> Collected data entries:
:::::

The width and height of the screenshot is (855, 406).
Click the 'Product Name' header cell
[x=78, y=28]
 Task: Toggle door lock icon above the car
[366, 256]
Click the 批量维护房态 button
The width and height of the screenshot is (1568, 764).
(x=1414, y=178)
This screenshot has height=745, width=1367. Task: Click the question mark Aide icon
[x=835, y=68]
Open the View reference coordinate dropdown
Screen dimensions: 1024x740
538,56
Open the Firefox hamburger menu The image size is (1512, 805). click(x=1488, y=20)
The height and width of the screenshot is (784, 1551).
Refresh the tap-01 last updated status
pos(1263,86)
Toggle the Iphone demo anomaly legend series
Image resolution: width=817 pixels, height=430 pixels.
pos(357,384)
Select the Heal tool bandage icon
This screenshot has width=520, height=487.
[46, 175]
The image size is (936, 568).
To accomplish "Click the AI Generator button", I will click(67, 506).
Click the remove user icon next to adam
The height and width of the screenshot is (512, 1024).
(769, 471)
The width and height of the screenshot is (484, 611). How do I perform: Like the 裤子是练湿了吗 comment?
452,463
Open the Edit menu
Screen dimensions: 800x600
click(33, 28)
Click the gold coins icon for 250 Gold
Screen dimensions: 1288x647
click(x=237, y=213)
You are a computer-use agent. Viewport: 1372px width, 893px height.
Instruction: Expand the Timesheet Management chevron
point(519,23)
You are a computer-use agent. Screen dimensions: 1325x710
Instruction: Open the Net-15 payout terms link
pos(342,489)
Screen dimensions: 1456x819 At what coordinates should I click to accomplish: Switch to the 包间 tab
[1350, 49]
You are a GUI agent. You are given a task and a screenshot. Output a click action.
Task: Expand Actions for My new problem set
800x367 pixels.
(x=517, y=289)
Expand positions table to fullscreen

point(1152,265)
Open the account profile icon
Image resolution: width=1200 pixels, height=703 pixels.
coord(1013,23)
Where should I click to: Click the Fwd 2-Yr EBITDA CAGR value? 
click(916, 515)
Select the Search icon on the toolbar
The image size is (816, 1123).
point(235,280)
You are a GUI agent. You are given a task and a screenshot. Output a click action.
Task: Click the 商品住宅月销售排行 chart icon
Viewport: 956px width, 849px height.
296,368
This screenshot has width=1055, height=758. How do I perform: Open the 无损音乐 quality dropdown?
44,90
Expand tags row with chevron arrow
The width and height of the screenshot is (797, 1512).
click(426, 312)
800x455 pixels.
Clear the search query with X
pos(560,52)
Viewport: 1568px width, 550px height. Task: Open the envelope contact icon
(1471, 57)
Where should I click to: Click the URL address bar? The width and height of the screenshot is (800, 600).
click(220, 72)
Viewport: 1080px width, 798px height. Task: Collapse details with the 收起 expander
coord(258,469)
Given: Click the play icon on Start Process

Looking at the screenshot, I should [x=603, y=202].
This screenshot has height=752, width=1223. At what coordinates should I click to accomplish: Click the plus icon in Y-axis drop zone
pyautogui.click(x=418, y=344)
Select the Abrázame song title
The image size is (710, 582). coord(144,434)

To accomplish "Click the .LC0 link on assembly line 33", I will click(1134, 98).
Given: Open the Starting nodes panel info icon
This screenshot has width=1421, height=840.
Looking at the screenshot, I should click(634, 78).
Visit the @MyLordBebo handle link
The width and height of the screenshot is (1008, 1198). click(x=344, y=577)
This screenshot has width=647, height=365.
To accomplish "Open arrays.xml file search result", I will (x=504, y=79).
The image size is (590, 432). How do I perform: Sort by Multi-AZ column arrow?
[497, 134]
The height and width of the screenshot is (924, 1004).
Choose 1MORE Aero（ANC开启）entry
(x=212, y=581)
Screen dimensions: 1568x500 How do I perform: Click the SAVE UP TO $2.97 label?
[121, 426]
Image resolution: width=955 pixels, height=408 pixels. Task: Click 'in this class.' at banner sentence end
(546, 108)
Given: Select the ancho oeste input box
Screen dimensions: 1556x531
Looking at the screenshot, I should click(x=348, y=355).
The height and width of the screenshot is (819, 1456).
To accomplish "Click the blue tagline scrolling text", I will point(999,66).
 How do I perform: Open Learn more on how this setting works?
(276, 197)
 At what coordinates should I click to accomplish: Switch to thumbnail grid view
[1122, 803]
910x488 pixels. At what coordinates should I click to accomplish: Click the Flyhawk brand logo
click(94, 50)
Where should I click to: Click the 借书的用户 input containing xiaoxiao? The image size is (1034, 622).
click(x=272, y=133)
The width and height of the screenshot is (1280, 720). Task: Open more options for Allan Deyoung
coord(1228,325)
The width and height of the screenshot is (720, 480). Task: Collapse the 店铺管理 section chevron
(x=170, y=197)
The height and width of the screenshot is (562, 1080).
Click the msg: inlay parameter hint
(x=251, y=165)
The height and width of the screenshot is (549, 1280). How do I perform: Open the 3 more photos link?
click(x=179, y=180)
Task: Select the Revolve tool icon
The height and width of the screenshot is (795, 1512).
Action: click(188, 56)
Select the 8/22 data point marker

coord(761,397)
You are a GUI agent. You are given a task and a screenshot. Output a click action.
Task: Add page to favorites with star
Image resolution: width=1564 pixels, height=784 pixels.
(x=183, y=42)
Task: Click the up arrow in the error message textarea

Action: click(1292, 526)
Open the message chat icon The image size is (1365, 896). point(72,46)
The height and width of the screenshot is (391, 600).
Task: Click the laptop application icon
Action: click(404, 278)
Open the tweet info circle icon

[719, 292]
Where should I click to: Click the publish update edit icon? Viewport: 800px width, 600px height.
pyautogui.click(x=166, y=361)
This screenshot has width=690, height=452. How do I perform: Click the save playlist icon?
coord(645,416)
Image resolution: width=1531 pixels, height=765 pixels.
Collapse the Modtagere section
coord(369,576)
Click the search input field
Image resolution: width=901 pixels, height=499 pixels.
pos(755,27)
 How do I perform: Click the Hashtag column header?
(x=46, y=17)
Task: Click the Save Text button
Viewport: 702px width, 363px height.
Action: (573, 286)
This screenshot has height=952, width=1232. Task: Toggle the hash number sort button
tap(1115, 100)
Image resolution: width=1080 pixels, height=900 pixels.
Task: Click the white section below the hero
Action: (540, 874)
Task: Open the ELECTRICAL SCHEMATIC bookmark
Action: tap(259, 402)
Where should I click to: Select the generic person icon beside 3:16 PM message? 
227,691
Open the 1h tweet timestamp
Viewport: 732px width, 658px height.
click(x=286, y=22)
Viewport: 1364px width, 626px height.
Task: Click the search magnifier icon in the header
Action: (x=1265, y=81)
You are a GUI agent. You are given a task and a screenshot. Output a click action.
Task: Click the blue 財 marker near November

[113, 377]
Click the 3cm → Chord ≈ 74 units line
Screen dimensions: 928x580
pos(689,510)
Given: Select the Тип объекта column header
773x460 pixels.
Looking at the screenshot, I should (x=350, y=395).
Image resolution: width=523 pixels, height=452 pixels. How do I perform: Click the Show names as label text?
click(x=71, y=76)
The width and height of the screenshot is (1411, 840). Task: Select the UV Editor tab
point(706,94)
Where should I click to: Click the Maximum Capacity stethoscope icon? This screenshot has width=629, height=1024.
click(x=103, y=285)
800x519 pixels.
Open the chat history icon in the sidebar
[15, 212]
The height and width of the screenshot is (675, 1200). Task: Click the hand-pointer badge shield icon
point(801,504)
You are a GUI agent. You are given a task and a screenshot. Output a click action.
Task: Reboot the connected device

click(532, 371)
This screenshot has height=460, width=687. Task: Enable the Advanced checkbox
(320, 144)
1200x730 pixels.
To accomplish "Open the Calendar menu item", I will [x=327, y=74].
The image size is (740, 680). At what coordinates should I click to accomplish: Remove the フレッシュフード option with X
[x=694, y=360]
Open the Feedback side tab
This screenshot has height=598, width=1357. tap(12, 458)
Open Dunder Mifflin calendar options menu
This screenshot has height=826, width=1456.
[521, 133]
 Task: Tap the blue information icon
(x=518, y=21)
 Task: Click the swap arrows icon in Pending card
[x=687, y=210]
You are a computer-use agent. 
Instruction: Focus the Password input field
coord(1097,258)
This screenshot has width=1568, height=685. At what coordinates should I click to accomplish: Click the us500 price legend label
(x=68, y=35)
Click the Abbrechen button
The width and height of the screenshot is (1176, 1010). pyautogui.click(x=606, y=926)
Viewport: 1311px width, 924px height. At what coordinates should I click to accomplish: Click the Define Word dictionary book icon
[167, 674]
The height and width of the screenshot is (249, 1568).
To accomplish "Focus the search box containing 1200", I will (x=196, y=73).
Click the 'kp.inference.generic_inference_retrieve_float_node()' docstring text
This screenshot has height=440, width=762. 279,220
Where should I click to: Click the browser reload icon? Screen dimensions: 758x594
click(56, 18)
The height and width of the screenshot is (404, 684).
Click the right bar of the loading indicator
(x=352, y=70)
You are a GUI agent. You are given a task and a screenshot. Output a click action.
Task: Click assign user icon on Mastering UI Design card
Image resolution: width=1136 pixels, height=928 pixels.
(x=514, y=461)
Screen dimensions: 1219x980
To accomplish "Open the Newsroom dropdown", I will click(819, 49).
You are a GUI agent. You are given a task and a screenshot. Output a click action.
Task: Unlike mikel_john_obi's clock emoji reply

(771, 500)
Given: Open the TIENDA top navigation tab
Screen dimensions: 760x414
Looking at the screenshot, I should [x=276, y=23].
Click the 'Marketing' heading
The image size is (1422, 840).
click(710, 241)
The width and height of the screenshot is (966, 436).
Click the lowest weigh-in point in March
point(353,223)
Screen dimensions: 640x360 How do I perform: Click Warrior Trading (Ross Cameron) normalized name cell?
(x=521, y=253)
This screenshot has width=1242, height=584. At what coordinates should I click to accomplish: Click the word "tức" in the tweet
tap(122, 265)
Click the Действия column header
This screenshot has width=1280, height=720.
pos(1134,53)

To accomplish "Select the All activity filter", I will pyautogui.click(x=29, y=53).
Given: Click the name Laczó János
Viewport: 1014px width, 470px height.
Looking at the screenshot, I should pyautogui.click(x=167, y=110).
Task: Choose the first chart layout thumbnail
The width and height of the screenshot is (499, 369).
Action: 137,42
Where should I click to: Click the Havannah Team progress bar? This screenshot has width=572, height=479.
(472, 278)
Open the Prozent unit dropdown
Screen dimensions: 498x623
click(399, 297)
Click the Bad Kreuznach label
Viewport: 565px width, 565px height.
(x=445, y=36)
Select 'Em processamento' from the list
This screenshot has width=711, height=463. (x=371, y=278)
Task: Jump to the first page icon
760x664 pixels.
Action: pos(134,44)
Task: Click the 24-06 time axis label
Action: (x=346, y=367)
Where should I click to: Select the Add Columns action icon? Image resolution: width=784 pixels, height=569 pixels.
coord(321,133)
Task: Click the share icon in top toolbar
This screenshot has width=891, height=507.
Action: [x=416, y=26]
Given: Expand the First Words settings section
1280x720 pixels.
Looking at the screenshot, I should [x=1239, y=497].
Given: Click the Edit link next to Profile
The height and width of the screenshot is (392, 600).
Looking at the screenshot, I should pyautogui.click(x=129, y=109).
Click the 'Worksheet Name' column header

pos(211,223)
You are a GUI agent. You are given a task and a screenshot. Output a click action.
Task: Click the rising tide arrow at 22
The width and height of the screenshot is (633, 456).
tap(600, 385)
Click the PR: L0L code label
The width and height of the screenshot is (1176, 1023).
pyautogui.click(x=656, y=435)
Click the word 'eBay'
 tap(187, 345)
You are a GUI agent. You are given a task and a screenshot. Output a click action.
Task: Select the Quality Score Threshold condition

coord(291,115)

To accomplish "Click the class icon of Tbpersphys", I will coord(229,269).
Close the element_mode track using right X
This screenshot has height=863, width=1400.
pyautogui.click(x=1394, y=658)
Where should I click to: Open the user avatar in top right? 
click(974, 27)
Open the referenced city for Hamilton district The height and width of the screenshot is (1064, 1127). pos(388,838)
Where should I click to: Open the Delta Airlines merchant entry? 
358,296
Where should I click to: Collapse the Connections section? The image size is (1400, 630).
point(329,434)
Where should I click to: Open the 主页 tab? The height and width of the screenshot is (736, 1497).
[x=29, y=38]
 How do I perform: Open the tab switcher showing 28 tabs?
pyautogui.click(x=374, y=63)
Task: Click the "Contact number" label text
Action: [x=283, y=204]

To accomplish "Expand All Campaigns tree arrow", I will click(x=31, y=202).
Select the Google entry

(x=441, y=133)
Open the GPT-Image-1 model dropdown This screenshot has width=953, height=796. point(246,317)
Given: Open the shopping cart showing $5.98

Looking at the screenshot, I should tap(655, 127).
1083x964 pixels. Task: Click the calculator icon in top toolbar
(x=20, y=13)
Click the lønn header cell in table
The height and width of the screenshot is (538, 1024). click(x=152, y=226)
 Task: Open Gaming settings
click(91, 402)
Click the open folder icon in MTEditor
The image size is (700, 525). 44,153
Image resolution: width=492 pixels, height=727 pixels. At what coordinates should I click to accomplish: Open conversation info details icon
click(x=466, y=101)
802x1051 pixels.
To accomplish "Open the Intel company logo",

:::::

> THE PROBLEM: Repeat every line of the data word for word until you have repeated the line that contains "The image size is (936, 568).", which is the last one to include.

> SOLUTION TO THIS TASK:
The width and height of the screenshot is (855, 406).
Click the 'Product Name' header cell
[x=78, y=28]
 Task: Toggle door lock icon above the car
[366, 256]
Click the 批量维护房态 button
The width and height of the screenshot is (1568, 764).
(x=1414, y=178)
This screenshot has height=745, width=1367. Task: Click the question mark Aide icon
[x=835, y=68]
Open the View reference coordinate dropdown
Screen dimensions: 1024x740
538,56
Open the Firefox hamburger menu The image size is (1512, 805). click(x=1488, y=20)
The height and width of the screenshot is (784, 1551).
Refresh the tap-01 last updated status
pos(1263,86)
Toggle the Iphone demo anomaly legend series
Image resolution: width=817 pixels, height=430 pixels.
pos(357,384)
Select the Heal tool bandage icon
This screenshot has width=520, height=487.
[46, 175]
The image size is (936, 568).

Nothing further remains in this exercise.